Last major-league appearance
- June 26, 1882, for the Detroit Wolverines

Major-league statistics
- Batting average: .276
- Runs scored: 484
- Runs batted in: 236
- Stats at Baseball Reference

Teams
- National Association of Base Ball Players Troy Haymakers (1870) League Player Troy Haymakers (1871) Philadelphia Athletics (1872–1874) Philadelphia White Stockings (1875) St. Louis Brown Stockings (1876–1877) Providence Grays (1879–1880) Cleveland Blues (1880–1881) Detroit Wolverines (1882) League Manager Philadelphia White Stockings (1875) Providence Grays (1880) Cleveland Blues (1881)

= Mike McGeary =

American baseball player (1850–1933)

Michael Henry McGeary (November 16, 1850 – October 2, 1933) was an American professional baseball player whose career spanned from 1871 to 1882. He played in 11 major-league seasons, playing principally as an infielder and catcher, for seven different major-league clubs: the Troy Haymakers (1870–1871), the Philadelphia Athletics (NA) (1872–1874), the Philadelphia White Stockings (1875), the St. Louis Brown Stockings (1876–1877), the Providence Grays (1879–1880), the Cleveland Blues (1880–1881) and the Detroit Wolverines (1882). Three of those clubs, the Philadelphia White Stockings, Providence Grays and Cleveland Blues, also employed him as player-manager.
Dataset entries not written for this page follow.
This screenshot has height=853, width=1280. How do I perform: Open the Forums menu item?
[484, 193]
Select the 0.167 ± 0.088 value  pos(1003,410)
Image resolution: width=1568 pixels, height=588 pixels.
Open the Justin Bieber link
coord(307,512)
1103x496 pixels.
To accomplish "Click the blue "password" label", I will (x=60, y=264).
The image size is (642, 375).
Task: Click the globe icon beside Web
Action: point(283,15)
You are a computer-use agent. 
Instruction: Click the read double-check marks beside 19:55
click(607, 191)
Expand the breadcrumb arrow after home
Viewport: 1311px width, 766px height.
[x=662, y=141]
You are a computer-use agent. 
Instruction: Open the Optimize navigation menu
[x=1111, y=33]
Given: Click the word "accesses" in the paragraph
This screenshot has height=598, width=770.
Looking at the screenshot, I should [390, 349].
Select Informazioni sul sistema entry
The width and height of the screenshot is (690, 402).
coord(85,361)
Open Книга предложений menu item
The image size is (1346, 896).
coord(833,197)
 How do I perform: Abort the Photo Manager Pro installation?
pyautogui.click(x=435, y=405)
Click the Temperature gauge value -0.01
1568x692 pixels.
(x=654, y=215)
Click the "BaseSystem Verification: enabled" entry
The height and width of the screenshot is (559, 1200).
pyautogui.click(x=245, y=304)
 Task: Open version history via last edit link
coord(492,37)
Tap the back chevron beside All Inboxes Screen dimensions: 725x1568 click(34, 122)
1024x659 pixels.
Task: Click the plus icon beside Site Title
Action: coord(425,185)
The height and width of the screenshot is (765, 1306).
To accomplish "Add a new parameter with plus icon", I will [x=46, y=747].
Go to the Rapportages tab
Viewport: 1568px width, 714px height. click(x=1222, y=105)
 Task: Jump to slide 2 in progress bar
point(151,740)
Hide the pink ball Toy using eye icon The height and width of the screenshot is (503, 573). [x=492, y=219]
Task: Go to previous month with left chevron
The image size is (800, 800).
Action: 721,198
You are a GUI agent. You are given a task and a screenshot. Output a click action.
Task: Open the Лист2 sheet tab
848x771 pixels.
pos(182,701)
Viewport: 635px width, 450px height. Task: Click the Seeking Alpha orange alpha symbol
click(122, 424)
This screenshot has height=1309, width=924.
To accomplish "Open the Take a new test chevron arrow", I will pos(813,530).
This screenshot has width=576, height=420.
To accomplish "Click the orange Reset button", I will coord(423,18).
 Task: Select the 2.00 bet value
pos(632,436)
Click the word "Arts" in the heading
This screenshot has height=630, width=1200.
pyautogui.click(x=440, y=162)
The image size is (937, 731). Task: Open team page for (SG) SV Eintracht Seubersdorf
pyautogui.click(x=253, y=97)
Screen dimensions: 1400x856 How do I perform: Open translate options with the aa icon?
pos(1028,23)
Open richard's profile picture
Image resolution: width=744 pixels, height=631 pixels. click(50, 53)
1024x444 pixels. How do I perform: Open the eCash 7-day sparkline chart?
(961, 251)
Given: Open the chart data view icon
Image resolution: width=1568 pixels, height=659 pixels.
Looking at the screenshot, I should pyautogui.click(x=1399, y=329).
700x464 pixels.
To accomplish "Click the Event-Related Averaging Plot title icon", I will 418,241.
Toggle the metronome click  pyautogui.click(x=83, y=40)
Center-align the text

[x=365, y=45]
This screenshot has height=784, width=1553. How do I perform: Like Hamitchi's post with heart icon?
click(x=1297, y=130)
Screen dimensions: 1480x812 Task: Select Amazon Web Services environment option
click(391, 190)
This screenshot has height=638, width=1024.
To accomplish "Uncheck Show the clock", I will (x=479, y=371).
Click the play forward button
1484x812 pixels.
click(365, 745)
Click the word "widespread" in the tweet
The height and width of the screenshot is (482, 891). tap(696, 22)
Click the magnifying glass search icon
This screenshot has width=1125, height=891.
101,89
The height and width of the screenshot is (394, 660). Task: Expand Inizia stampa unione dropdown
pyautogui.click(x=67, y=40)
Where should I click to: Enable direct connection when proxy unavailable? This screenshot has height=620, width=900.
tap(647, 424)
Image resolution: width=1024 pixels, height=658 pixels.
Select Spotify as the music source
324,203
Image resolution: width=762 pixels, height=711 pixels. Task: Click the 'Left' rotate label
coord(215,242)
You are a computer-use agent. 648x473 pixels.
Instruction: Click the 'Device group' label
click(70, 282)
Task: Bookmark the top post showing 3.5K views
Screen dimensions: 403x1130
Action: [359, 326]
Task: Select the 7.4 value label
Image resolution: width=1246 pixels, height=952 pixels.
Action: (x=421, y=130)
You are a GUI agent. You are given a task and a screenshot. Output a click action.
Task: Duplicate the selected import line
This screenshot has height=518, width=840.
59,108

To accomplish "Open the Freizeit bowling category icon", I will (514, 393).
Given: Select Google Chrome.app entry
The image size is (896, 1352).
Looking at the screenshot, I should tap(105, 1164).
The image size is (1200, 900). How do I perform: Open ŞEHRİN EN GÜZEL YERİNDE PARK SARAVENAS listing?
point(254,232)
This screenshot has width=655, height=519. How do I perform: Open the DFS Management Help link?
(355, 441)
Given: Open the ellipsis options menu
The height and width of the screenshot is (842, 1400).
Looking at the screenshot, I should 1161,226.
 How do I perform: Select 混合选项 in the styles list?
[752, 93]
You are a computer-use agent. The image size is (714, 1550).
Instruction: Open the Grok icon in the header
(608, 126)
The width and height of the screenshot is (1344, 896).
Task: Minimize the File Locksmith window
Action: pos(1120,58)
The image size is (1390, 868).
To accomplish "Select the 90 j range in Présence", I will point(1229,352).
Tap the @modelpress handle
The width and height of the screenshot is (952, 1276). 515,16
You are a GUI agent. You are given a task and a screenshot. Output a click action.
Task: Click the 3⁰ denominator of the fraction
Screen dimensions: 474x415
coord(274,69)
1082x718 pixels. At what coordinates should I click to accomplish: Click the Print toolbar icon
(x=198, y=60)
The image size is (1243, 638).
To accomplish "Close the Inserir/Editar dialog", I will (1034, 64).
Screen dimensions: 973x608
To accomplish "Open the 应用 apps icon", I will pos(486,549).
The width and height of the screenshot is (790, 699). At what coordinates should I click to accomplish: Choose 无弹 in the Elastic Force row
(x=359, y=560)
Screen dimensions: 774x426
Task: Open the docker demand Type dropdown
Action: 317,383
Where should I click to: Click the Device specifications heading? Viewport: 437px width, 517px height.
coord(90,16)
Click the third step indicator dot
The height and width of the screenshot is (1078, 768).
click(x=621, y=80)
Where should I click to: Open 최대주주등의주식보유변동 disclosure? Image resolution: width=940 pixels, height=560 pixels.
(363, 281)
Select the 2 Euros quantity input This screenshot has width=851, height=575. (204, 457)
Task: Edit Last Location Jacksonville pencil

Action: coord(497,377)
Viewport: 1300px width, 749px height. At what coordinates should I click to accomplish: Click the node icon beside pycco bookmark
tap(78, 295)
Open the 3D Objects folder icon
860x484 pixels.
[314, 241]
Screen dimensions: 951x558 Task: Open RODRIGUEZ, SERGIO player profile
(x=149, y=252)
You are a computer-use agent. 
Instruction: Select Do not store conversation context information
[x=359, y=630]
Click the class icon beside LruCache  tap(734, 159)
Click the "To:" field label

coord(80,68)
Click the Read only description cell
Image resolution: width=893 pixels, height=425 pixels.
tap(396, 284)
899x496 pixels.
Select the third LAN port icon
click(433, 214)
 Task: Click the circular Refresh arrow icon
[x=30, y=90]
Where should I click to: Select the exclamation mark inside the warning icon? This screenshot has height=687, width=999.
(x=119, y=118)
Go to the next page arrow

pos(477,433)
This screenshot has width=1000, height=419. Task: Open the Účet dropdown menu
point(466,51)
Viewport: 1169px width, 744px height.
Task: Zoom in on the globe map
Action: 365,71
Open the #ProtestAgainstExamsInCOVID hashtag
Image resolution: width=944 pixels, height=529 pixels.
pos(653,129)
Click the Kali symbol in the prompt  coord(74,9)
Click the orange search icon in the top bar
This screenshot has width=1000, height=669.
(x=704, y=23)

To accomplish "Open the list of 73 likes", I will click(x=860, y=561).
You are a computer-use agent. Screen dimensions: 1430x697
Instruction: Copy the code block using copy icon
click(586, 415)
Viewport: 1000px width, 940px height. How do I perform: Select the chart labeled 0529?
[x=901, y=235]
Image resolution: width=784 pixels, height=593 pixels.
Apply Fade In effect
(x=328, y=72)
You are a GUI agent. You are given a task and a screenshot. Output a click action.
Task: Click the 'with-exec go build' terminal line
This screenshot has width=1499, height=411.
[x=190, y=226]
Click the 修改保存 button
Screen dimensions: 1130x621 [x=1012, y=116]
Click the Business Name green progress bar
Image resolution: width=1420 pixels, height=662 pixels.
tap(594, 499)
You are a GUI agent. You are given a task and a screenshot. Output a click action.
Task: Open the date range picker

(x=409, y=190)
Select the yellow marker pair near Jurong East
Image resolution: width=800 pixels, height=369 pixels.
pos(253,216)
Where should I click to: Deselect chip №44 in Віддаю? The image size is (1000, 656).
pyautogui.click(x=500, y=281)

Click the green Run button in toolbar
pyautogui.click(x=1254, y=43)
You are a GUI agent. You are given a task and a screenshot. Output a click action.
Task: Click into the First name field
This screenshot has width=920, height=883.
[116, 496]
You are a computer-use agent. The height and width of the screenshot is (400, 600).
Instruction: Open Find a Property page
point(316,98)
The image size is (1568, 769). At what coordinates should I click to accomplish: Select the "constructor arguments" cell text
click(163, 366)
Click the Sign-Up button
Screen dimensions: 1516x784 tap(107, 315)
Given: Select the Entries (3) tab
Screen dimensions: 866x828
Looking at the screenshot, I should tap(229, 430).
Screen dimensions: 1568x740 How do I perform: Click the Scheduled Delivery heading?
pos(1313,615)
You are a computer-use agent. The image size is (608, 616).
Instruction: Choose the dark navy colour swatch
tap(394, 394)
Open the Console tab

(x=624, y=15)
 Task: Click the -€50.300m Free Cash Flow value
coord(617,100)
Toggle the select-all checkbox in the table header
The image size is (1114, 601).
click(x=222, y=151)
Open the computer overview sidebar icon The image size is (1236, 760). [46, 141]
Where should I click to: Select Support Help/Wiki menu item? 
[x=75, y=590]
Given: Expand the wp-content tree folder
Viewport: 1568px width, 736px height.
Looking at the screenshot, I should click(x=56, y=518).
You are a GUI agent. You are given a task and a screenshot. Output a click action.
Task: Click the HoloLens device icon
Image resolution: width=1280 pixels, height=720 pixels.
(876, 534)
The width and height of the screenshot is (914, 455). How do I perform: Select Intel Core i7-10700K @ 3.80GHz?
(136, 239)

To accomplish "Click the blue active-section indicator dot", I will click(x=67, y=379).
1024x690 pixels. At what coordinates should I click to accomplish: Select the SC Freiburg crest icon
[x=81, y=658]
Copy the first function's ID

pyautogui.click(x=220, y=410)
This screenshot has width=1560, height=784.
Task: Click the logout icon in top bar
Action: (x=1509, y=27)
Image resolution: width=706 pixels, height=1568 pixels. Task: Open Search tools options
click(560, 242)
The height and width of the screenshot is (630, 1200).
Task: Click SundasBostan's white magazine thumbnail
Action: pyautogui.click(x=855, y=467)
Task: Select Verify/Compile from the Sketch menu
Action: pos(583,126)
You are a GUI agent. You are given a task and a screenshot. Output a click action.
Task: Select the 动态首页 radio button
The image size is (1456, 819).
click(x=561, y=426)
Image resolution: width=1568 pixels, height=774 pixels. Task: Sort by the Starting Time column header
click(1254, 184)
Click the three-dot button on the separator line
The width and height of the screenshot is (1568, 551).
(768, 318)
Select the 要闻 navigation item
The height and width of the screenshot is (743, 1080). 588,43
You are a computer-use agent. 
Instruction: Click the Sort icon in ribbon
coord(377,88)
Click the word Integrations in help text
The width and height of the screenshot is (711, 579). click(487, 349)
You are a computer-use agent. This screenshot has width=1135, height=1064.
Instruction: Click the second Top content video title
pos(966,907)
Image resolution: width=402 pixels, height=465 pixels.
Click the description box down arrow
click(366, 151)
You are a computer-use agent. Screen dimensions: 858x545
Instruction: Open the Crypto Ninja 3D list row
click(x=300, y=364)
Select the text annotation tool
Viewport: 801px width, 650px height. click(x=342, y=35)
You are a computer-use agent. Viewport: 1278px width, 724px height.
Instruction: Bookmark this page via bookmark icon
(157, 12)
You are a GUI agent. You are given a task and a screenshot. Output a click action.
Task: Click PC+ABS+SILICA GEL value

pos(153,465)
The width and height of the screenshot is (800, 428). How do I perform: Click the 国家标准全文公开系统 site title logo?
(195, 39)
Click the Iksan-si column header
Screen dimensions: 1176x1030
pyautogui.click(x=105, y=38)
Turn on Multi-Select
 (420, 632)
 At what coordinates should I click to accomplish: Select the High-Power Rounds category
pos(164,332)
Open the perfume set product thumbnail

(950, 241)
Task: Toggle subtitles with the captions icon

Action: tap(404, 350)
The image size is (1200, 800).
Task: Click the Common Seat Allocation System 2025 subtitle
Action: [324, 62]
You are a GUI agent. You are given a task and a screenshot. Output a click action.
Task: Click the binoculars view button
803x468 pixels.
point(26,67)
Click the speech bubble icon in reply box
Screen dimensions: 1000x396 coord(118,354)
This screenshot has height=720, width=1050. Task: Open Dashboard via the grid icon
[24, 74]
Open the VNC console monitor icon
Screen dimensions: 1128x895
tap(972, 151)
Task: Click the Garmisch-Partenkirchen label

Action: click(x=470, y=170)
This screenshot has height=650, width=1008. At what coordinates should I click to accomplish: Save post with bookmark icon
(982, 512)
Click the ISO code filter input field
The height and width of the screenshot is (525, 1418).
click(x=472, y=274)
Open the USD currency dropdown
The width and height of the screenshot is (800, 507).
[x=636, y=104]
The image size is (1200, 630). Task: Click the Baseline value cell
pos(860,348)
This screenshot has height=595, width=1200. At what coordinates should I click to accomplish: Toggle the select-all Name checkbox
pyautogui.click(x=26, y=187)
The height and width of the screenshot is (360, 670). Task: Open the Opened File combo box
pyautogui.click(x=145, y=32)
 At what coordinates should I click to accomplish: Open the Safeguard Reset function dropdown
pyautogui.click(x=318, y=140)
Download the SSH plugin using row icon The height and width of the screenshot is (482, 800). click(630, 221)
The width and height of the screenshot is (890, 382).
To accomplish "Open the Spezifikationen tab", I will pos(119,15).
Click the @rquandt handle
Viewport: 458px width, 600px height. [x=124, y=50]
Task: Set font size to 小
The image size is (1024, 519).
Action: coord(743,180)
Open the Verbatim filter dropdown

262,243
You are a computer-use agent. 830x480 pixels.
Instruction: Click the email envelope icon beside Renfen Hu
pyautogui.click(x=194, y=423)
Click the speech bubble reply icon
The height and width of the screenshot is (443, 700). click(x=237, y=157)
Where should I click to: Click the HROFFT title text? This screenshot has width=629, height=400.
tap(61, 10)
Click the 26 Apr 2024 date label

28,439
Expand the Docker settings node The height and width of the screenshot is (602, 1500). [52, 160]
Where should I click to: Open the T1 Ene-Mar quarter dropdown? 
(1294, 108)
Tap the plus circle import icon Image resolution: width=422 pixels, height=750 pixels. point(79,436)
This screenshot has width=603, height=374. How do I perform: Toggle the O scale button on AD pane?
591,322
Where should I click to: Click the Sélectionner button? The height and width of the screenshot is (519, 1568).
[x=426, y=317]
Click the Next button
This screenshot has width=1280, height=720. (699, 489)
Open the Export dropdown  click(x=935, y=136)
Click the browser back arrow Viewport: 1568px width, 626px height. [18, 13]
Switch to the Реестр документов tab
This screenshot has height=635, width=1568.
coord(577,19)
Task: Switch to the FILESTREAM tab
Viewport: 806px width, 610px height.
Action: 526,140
In 11 major league seasons, McGeary compiled a .276 career batting average with 484 runs scored in 547 major league games. Rumors that he threw games persisted throughout his career, though such rumors were never proven.

==Early years==
McGeary was born in Philadelphia on November 16, 1850. His parents, Michael and Ann McGeary (or McGary), were both immigrants from Ireland, and his father worked as a carpenter in Philadelphia. McGeary had two older brothers, John and James (both born in Ireland), and two younger sisters, Mary and Ellen (both born in Pennsylvania).

==Professional baseball==

===Troy Haymakers===
McGeary began his baseball career in his home town of Philadelphia, playing for the "Experts" in 1868 and 1868. In 1870, he joined the Troy Haymakers. McGeary played in 37 of 46 games and was a little below average as a batter in the company of his teammates.

McGeary remained with the Haymakers in 1871 as the team participated in the first professional league. During the 1871 season, McGeary appeared in 29 games, 26 of them as a catcher and three as a shortstop. He compiled a .264 batting average, scored 42 runs in 29 games, and led the NABBP with 20 stolen bases.

===Philadelphia Athletics/Whites===
Over the next four years, McGeary played for the Philadelphia Athletics (1872-1874) and Philadelphia White Stockings (1875) of the National Association.

During the 1872 season, he split his time between the catcher and shortstop positions (23 games at each position), compiled a career high .360 batting average and scored 68 runs in 47 games. His Wins Above Replacement (WAR) rating of 1.9 in 1872 was the ninth highest among all position players in the National Association.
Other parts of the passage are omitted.